A laboratory mill is shown and described with at least one oscillatably mounted grinding bowl holder for at least one grinding bowl and with at least one line for transporting a liquid or gaseous medium, the line having at least one compensating element for compensating relative movements between the grinding bowl holder and/or the grinding bowl and a stationary part of the laboratory mill. In accordance with the invention, a rigid compensating element is provided for compensating relative movements, wherein the compensating element is elastically deformed at least in regions during an oscillating movement of the grinding bowl holder and wherein the compensation of relative movements is effected free of parts of the compensating element connected to one another so as to be movable, in particular rotatable and/or pivotable, relative to one another and only by elastic deformation of the compensating element.

Claims

1. Laboratory A laboratory mill with at least one oscillatably mounted grinding bowl holder for at least one grinding bowl and with at least one line for transporting a liquid or gaseous medium, the line having at least one compensating element for compensating relative movements between the grinding bowl holder and/or the grinding bowl and a stationary part of the laboratory mill, wherein a compensating element is provided for compensating relative movements, wherein the compensating element is elastically deformed at least in regions during an oscillating movement of the grinding bowl holder and wherein the compensation of relative movements takes place free of parts of the compensating element which are connected to one another movably, in particular rotatably and/or pivotably, relative to one another.

2. The laboratory mill according to claim 1, wherein the compensating element is designed as a substantially rigid tubular body.

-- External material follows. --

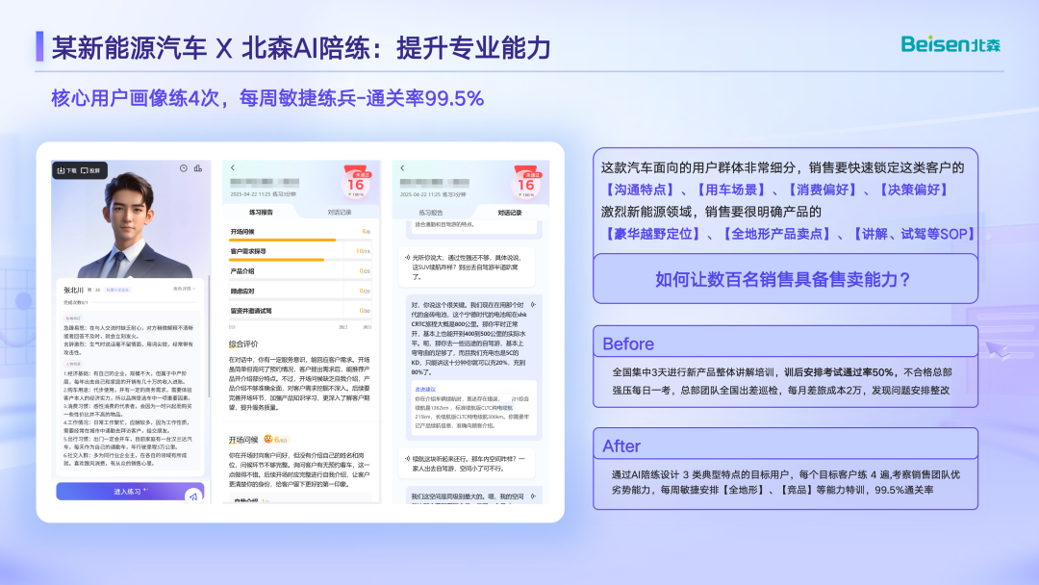The height and width of the screenshot is (585, 1039).
Task: Open the bar chart statistics icon
Action: pyautogui.click(x=198, y=168)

3. The laboratory mill according to claim 1, wherein the compensating element consists of metal, in particular of stainless steel or a light metal, such as aluminum, and/or wherein the compensating element consists of a material resistant to cold at temperatures of less than 150° C., in particular at temperatures of less than 190° C., and/or is resistant to cold for the transport of liquid nitrogen.

4. The laboratory mill according to claim 1, wherein the compensating element is designed or acts as a torsion spring.

5. The laboratory mill according to claim 1, wherein the line is designed over its entire length as a pipeline and the compensating element is a pipeline section of the line.

6. The laboratory mill according to claim 1, wherein the line is elastically deformed during an oscillating movement of the grinding bowl holder substantially only and/or predominantly in the region of the compensating element and wherein the deformation of the compensating element decreases in the direction towards a line end connected to the stationary part.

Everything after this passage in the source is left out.